>>>

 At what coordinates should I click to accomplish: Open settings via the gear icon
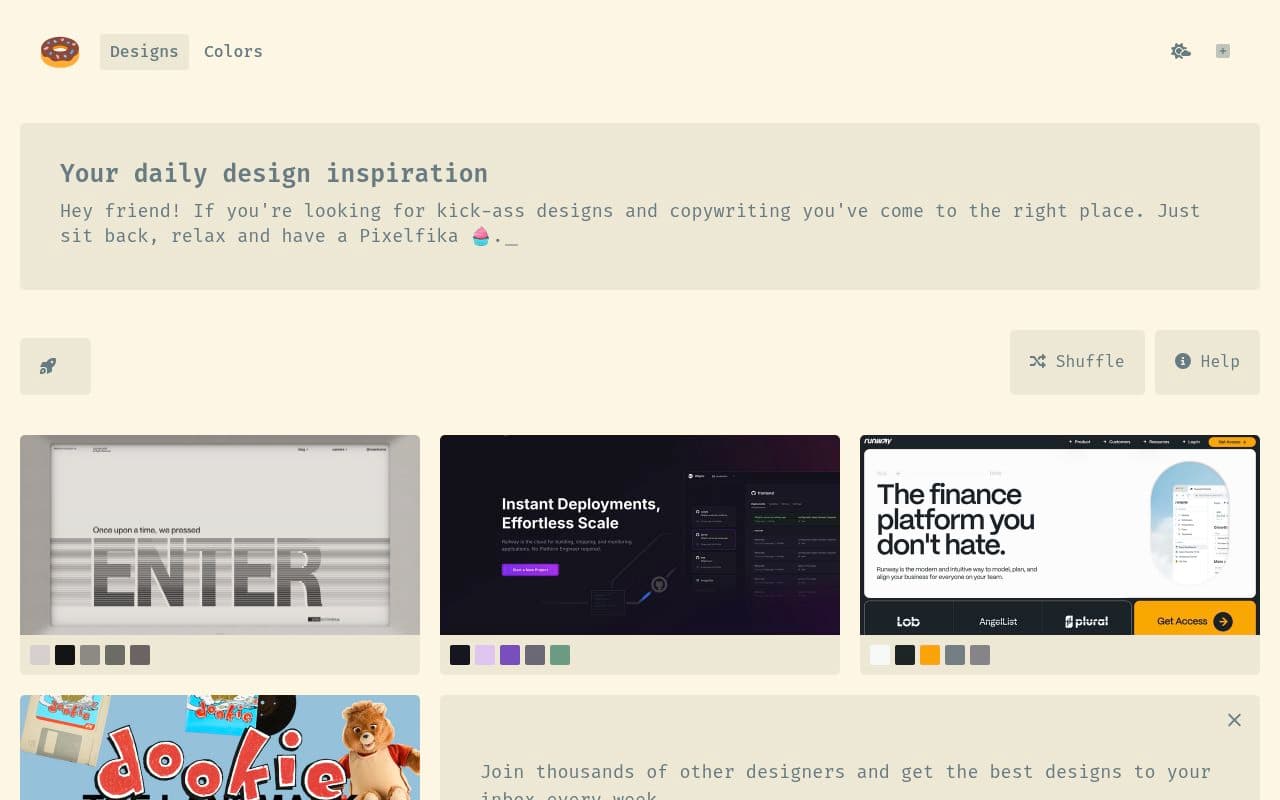1181,51
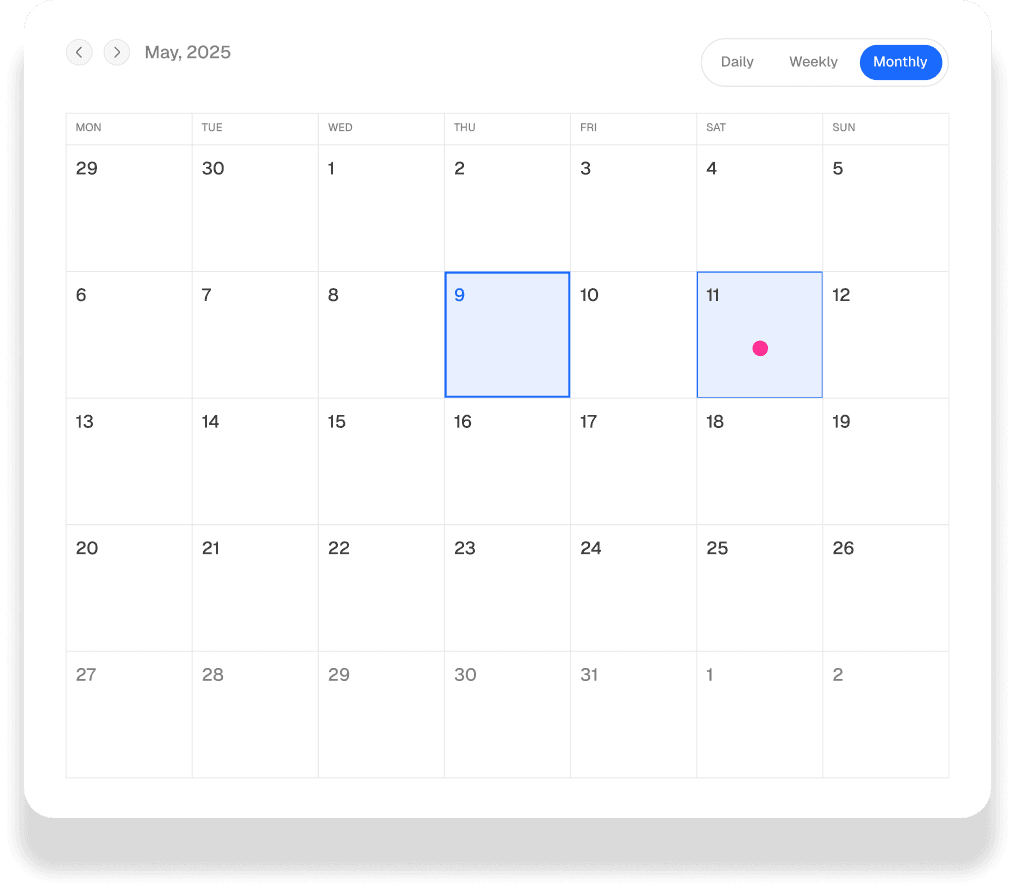Click the May, 2025 header label
Screen dimensions: 1015x890
pyautogui.click(x=188, y=52)
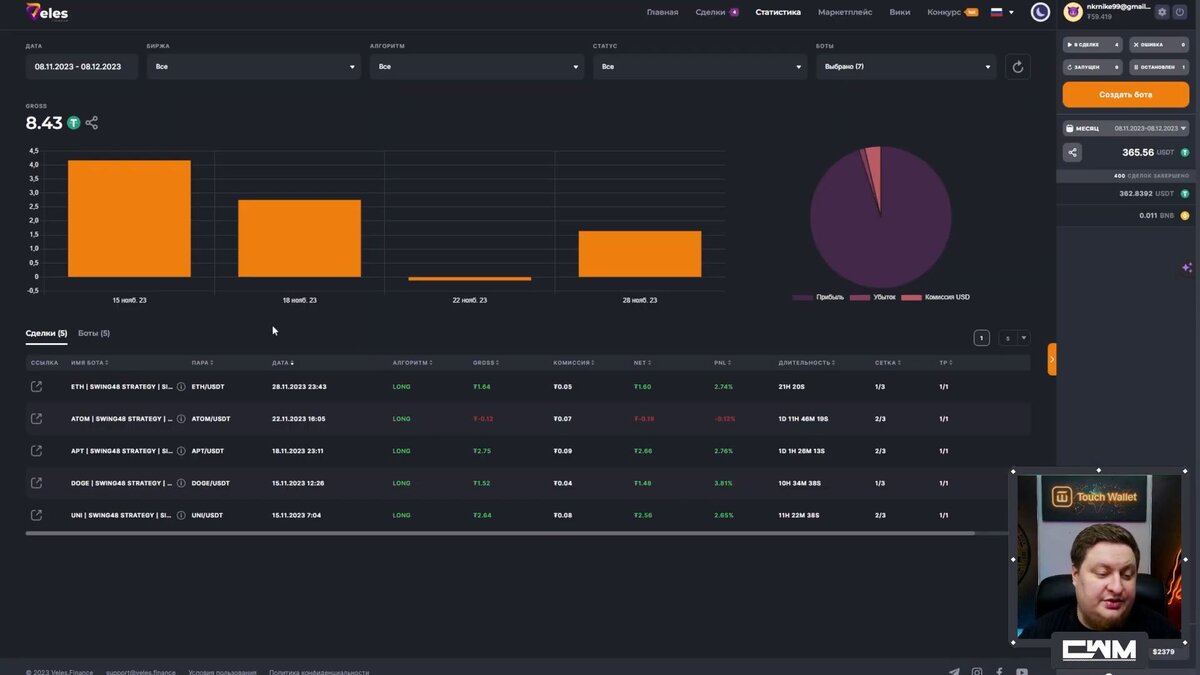Click the date range input field
This screenshot has width=1200, height=675.
82,67
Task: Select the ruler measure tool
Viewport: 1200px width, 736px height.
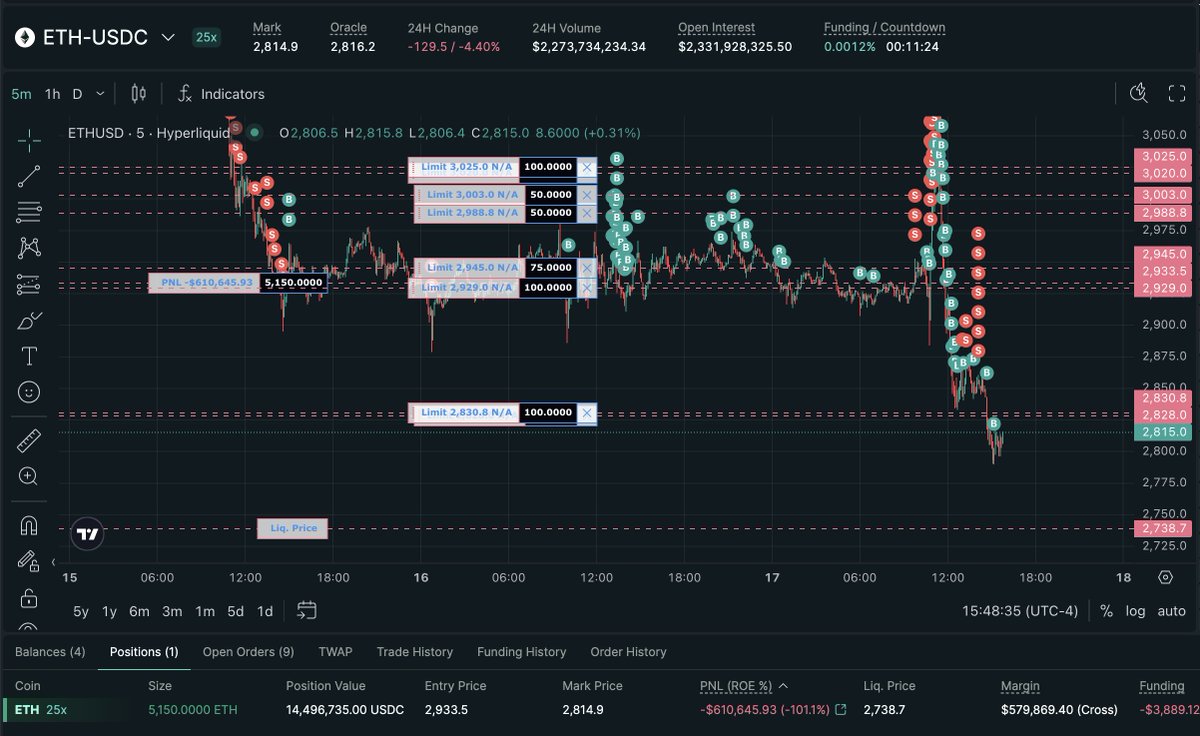Action: 29,440
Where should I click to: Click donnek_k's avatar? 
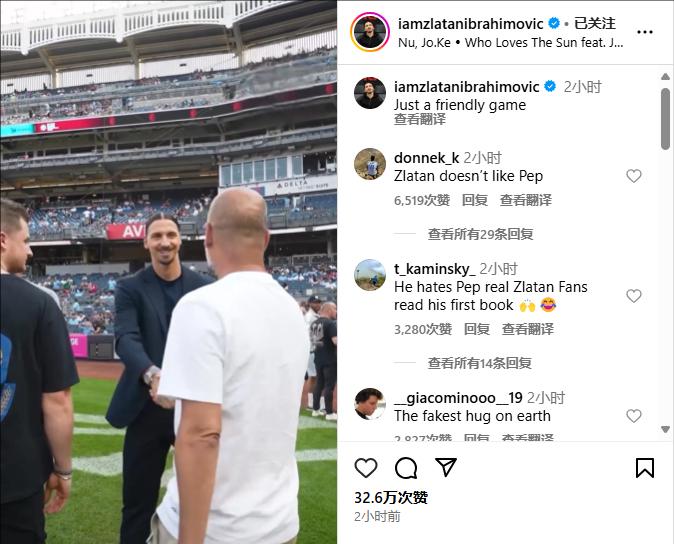(370, 164)
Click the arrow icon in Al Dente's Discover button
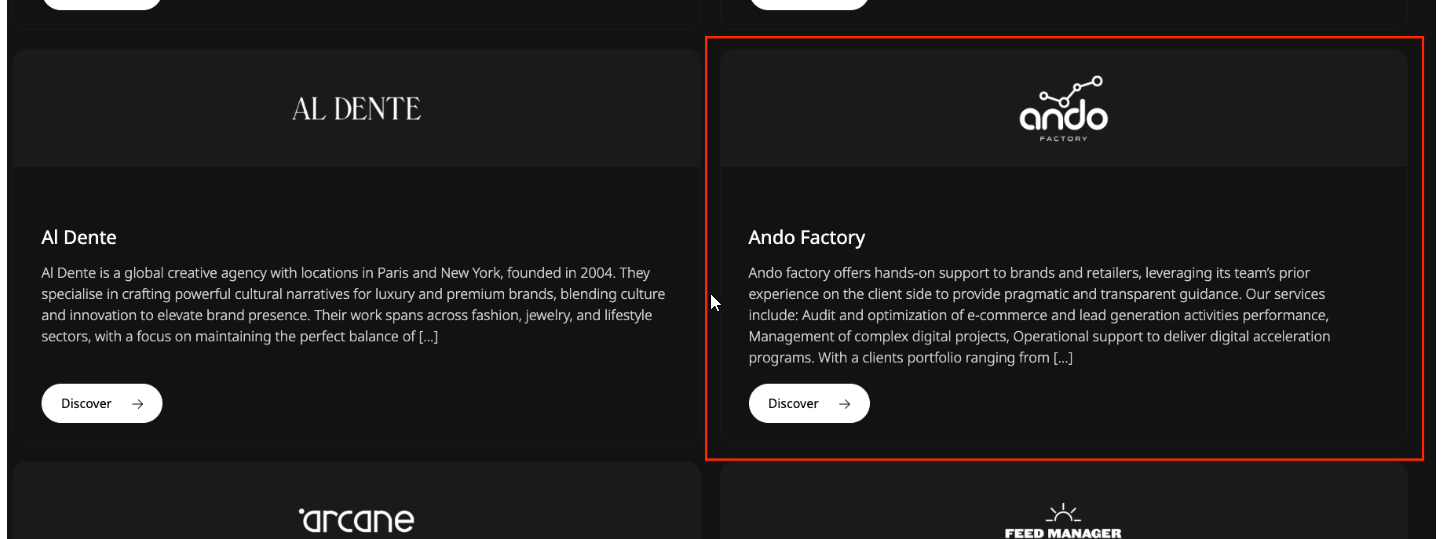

<<<

● ASSIGNMENT
Apart from the images, every line above needs to be printed again exactly.

● ANSWER BOX
 At what coordinates should I click to accomplish: Open settings via the gear icon
1181,51
Click the May, 2025 header label
Screen dimensions: 1015x890
pyautogui.click(x=188, y=52)
Click the date range input field
This screenshot has width=1200, height=675.
82,67
Task: Select the ruler measure tool
Viewport: 1200px width, 736px height.
Action: 29,440
Where should I click to: Click donnek_k's avatar? 
(370, 164)
Click the arrow icon in Al Dente's Discover button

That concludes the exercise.